Bild: Berlins Regierungschef Kai Wegner (CDU), Innensenatorin Iris Spranger und…
Berlin taz | Zwischen den Stadtstaaten Berlin und Hamburg ist ein heftiger
Streit um das Thema Kirchenasyl entbrannt. Hamburgs Erster Bürgermeister
Peter Tschentscher (SPD) hatte den Berliner Behörden in einem ungewöhnlich
drastisch formulierten Schreiben an seinen Amtskollegen Kai Wegner (CDU)
vorgeworfen, die Abschiebung mehrerer Afghanen zu sabotieren.

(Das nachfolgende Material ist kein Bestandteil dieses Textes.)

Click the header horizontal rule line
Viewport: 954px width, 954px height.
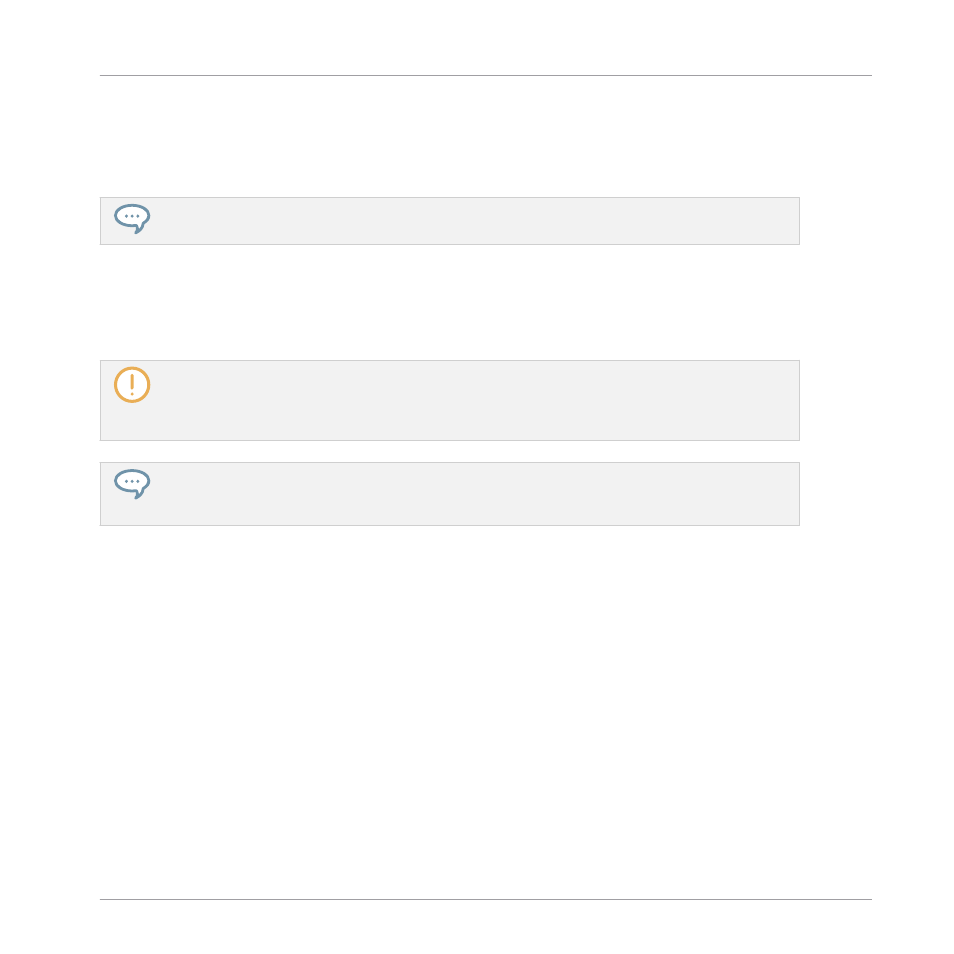486,75
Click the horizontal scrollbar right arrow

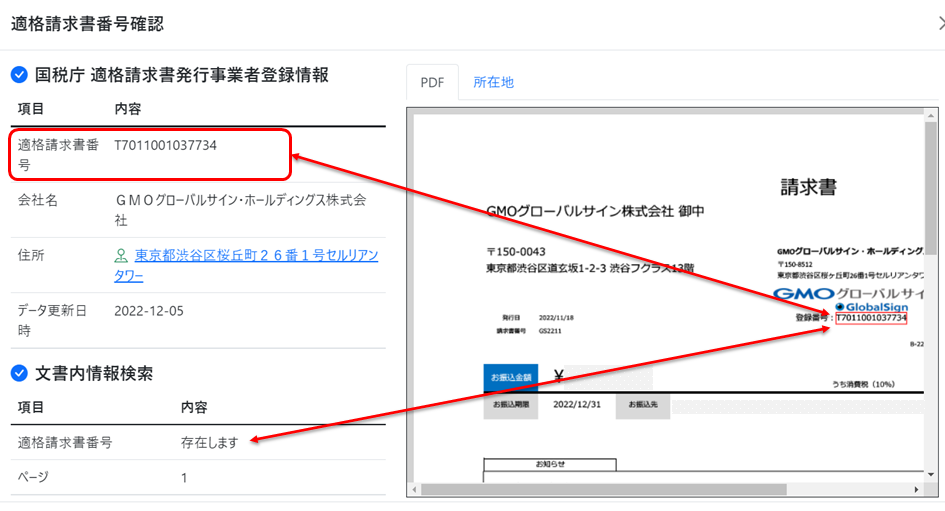[x=917, y=489]
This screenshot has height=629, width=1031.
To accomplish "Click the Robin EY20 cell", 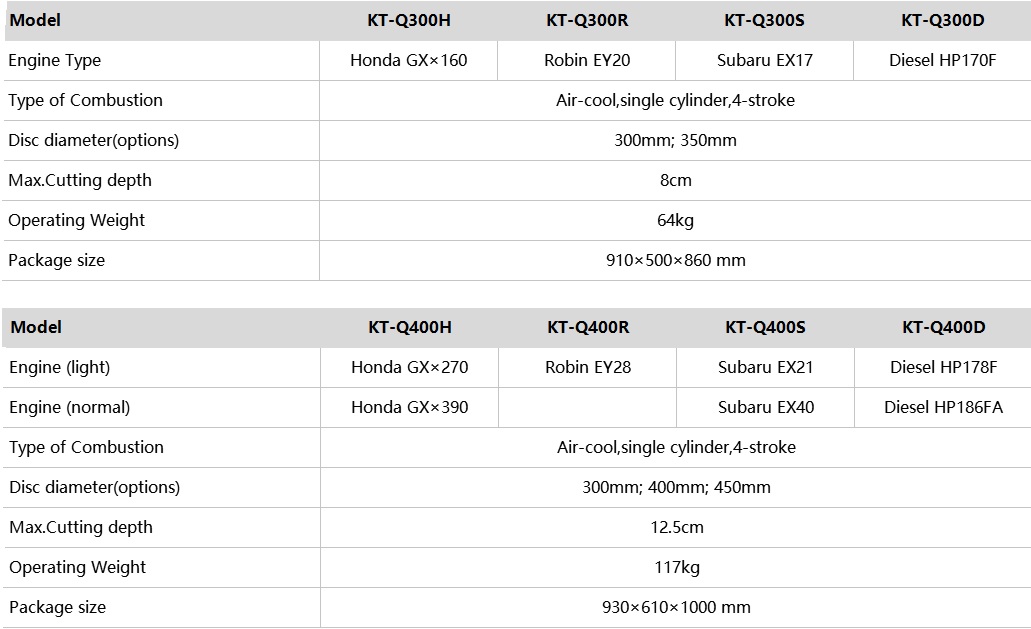I will click(587, 60).

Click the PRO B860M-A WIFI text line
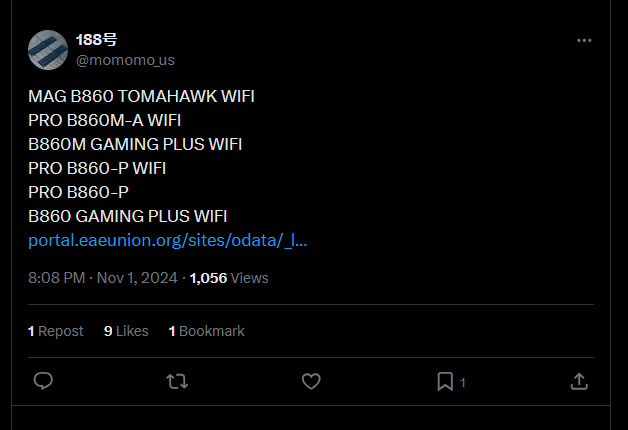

Wegner und Innensenatorin Iris Spranger (SPD) keilten jetzt in einem
gemeinsamen Statement zurück: „Über die Wortwahl eines Schreibens
entscheidet jeder selbst, unsere Tonlage ist dies nicht.“
Konkret geht es um vier afghanische Flüchtlinge aus Hamburg, die die
Behörden der Hansestadt nach Schweden abschieben wollten. Die vom Islam zum
Christentum konvertierten Männer flüchteten sich daraufhin in eine
Steglitzer Freikirche und erhielten dort Kirchenasyl. In Schweden, so die
Befürchtung, drohe ihnen die Abschiebung nach Afghanistan – [1][mit
unabsehbaren Folgen].
Die Hamburger Behörden interessierte das wenig. Sie forderten von Berlin
die Überstellung der Männer, auch mit Polizeikräften. Allein, Berlin
weigerte sich. Denn Kirchenasyl wird in der Hauptstadt nicht gebrochen, die
Polizei dringt aufgrund der in Berlin geltenden Weisungslage aus Respekt
vor der Institution Kirche nicht in sakrale Räume ein. [2][Anderswo ist das
inzwischen anders, auch in Hamburg.]
## Rauer Ton zwischen Amtskollegen
Hamburgs Regierungschef Tschentscher wollte dann auch nicht einsehen, warum
Berlin keine Polizisten in Kirchengemeinden schickt. Was folgte, war sein
geharnischter Brief an Berlins Regierenden Wegner.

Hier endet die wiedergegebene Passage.